## Søren Hauberg

Søren Hauberg is a professor in the Section for Cognitive Systems at the Technical University of Denmark. He received his PhD in computer science from the University of Copenhagen in 2011. Prior to pursuing a PhD he worked as a “digital lumberjack” in the startup Dralle A/S. He was a post doc for two years at Perceiving Systems at the Max Planck Institute for Intelligent Systems working with Michael Black. In 2013, he was the sole computer science recipient of the Sapere Aude Research Talent award from the Danish Council for Independent Research, and in 2016 he was the sole computer science Villum Young Investigator. In 2017 he was further awarded a starting grant from the European Research Council. In 2018, he joined the Young Scientists community under the World Economic Forum, and was in the process named one of “10 of the most exciting young scientists working in the world today.”

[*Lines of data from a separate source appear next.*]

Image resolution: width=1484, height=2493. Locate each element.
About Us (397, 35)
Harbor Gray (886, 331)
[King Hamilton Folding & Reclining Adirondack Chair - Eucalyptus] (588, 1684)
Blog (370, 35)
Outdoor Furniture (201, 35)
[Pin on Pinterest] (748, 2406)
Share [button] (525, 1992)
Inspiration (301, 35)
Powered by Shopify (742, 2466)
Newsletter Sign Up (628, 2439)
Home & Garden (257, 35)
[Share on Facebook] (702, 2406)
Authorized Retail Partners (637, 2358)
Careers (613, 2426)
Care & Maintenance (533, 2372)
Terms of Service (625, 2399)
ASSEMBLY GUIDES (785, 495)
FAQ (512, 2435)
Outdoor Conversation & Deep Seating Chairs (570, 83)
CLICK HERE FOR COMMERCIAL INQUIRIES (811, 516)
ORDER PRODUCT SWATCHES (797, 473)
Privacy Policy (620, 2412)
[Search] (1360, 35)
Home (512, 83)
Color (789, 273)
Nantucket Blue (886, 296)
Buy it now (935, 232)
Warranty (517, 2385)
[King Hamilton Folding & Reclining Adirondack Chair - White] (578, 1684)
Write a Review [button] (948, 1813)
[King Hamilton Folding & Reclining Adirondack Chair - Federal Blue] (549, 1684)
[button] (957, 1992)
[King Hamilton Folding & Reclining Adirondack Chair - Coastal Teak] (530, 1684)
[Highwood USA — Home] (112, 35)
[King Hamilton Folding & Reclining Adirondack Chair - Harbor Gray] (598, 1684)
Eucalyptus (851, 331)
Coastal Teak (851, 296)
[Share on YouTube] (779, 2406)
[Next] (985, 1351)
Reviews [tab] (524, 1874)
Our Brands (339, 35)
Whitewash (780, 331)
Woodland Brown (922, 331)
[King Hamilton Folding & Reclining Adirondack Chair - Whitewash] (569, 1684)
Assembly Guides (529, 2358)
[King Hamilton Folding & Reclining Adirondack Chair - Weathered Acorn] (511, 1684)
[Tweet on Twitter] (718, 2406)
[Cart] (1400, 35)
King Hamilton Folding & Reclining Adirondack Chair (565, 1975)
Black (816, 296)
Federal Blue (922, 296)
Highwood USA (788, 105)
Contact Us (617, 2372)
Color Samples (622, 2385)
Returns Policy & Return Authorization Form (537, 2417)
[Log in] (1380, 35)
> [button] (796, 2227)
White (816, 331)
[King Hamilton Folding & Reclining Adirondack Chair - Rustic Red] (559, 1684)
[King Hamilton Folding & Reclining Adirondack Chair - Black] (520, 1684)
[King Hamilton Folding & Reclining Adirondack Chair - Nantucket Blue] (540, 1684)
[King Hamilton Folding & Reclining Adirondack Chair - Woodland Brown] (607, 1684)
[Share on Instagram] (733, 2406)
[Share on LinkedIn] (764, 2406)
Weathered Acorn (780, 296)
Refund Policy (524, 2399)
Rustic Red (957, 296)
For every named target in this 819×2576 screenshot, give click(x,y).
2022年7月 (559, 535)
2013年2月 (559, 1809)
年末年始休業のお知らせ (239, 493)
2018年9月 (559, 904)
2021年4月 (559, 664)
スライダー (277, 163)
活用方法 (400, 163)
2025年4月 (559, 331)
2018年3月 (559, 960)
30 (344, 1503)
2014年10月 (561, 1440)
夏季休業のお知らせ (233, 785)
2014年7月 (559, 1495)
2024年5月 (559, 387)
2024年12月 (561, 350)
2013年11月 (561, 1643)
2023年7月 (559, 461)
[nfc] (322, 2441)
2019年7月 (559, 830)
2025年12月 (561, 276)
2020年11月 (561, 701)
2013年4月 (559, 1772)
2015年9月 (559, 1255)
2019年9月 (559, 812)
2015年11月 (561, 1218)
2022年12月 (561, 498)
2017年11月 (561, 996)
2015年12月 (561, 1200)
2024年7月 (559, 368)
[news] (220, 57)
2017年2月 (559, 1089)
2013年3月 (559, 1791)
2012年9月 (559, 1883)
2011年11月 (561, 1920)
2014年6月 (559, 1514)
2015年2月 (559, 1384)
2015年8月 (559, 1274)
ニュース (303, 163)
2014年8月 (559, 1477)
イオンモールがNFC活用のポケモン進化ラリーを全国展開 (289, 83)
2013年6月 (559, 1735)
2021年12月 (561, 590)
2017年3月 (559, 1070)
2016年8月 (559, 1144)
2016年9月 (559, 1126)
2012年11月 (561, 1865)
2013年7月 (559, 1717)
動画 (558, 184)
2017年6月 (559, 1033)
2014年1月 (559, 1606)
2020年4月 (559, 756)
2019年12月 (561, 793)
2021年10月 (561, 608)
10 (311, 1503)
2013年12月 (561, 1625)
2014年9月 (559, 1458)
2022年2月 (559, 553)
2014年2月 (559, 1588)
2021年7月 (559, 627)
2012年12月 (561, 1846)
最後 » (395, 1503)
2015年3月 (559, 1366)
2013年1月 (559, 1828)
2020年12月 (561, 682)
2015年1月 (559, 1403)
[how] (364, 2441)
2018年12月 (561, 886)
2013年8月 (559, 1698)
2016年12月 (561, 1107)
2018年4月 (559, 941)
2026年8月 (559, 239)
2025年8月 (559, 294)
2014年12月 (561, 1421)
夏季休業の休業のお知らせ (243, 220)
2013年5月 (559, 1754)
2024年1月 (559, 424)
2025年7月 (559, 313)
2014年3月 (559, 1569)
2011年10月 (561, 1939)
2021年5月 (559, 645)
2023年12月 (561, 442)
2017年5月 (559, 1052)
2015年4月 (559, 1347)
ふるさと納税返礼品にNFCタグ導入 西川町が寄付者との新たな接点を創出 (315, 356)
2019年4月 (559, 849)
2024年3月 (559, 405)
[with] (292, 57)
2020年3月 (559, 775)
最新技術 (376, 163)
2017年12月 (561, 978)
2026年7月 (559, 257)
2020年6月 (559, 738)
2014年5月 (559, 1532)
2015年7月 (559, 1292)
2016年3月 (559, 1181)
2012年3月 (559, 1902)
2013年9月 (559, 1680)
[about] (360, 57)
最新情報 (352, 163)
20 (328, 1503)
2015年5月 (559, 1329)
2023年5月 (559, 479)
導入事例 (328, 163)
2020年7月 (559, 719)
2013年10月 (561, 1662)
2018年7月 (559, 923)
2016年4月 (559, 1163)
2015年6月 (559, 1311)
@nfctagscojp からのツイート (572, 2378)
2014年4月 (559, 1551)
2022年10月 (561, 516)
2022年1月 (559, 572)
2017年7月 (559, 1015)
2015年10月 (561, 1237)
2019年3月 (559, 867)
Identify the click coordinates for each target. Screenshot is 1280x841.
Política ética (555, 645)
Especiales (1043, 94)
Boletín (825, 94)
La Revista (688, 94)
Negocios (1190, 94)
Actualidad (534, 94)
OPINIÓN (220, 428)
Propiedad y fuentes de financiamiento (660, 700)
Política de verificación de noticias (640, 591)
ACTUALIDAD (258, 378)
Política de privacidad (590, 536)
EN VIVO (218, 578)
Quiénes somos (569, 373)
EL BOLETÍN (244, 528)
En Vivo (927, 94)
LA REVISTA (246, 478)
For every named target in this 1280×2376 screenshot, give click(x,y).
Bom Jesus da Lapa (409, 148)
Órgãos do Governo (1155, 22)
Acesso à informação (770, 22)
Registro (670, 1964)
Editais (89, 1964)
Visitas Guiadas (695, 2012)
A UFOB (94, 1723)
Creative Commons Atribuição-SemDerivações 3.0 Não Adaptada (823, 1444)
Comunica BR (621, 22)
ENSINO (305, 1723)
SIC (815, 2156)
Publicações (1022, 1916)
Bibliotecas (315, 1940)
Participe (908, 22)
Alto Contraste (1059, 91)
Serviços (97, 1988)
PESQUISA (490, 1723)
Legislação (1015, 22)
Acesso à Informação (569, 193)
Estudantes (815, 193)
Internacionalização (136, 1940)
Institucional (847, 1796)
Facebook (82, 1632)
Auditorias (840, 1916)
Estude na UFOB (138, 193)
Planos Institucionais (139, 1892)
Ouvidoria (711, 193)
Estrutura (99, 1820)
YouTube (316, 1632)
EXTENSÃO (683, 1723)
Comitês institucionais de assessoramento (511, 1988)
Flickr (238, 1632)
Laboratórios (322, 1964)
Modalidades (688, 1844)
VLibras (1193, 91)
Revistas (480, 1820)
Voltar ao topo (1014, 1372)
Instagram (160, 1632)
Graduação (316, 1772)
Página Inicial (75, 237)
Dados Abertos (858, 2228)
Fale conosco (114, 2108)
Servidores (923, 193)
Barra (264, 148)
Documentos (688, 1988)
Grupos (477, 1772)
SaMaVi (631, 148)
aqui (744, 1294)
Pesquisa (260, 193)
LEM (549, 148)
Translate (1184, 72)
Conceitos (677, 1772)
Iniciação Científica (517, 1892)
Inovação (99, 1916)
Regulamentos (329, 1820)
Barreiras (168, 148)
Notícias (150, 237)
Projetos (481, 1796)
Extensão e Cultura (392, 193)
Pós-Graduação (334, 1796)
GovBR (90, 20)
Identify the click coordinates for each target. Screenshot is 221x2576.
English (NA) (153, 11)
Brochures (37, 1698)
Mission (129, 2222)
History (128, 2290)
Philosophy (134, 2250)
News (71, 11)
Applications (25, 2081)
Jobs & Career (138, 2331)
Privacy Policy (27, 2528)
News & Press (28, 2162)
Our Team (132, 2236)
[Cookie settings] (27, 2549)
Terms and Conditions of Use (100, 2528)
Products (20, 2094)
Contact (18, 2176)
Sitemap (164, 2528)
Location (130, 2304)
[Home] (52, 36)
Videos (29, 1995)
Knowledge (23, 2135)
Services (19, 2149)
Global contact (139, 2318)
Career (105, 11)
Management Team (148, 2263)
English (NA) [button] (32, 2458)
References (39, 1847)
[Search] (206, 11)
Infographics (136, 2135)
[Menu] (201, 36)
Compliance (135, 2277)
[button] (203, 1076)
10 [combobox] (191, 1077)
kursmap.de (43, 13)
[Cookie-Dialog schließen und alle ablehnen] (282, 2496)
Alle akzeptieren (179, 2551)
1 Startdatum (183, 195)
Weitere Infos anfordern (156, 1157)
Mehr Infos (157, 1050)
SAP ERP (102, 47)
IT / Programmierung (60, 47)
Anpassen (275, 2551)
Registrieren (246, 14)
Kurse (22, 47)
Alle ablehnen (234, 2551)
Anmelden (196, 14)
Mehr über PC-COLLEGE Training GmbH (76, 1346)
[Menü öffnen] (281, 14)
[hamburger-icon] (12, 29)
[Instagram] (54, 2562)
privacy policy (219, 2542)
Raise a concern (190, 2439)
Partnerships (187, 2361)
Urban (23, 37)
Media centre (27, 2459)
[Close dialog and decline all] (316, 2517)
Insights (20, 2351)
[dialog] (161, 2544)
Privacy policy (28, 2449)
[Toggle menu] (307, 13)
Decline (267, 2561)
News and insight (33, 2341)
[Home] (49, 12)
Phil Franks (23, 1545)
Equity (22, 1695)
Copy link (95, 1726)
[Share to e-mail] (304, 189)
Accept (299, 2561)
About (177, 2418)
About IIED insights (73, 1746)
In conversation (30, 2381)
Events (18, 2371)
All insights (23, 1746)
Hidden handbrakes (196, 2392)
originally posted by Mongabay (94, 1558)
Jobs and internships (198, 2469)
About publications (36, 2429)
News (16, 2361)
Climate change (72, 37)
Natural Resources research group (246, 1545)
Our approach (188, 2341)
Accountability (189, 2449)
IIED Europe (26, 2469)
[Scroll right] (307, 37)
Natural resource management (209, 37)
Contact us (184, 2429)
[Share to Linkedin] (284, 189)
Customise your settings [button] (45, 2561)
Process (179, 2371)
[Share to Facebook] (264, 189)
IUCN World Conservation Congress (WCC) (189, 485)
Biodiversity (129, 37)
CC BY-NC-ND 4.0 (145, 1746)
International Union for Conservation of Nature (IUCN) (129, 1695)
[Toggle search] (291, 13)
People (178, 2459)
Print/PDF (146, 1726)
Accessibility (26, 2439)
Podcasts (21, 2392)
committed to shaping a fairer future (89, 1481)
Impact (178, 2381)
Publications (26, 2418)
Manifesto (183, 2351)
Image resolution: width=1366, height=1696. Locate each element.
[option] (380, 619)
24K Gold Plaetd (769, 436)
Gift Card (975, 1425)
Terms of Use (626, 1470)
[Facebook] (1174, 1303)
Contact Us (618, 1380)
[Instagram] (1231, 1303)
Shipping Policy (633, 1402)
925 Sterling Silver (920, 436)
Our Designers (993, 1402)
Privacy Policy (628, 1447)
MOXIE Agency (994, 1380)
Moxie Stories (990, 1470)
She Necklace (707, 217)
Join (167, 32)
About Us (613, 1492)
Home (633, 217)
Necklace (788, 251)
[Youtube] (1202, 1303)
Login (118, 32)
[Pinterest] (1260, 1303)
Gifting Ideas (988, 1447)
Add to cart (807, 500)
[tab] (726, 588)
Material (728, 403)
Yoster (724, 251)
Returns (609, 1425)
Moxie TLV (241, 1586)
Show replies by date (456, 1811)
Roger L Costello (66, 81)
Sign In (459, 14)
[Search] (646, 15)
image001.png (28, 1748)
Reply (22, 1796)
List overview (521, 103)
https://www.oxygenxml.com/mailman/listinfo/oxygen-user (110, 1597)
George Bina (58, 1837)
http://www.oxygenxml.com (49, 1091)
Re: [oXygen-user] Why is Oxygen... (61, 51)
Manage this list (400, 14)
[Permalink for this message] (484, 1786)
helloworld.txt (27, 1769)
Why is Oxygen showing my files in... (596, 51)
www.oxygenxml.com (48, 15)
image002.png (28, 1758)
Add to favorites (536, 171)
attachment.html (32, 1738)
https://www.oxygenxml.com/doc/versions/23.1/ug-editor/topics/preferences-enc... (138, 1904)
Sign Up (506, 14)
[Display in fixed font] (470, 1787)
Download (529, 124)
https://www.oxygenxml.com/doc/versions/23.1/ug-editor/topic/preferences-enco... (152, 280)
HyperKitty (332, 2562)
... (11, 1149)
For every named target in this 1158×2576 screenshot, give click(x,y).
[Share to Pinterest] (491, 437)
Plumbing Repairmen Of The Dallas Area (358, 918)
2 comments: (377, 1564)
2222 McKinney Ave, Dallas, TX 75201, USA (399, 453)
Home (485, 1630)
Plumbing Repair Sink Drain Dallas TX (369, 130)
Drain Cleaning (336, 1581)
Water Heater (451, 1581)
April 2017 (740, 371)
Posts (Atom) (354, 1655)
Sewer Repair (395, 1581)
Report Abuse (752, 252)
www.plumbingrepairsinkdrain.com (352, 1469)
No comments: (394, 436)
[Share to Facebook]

His research interest lie in the span of geometry and statistics. He develops machine learning techniques using geometric constructions, and works on the related numerical challenges. He is particularly interested in random geometries as they naturally appear in learning.

## Project

Latent variable models, such as the variational autoencoder, suffer from the identifiability problem: there is no unique configuration of the latent variables. This is problematic as latent variables are often inspected, e.g. through visualization, to gain insights into the data generating process. The lack of identifiability then raise the risk of misinterpreting the data as conclusions may be drawn from arbitrary latent instantiations.

In this project you will investigate a geometric solution to the identifiability problem that amounts to endowing the latent space with a particular Riemannian metric. You will learn latent representations and compute geodesics accordingly.

References: (*) Latent Space Oddity: on the Curvature of Deep Generative Models Georgios Arvanitidis, Lars Kai Hansen and Søren Hauberg. In International Conference on Learning Representations (ICLR), 2018. (*) Only Bayes should learn a manifold (on the estimation of differential geometric structure from data) Søren Hauberg.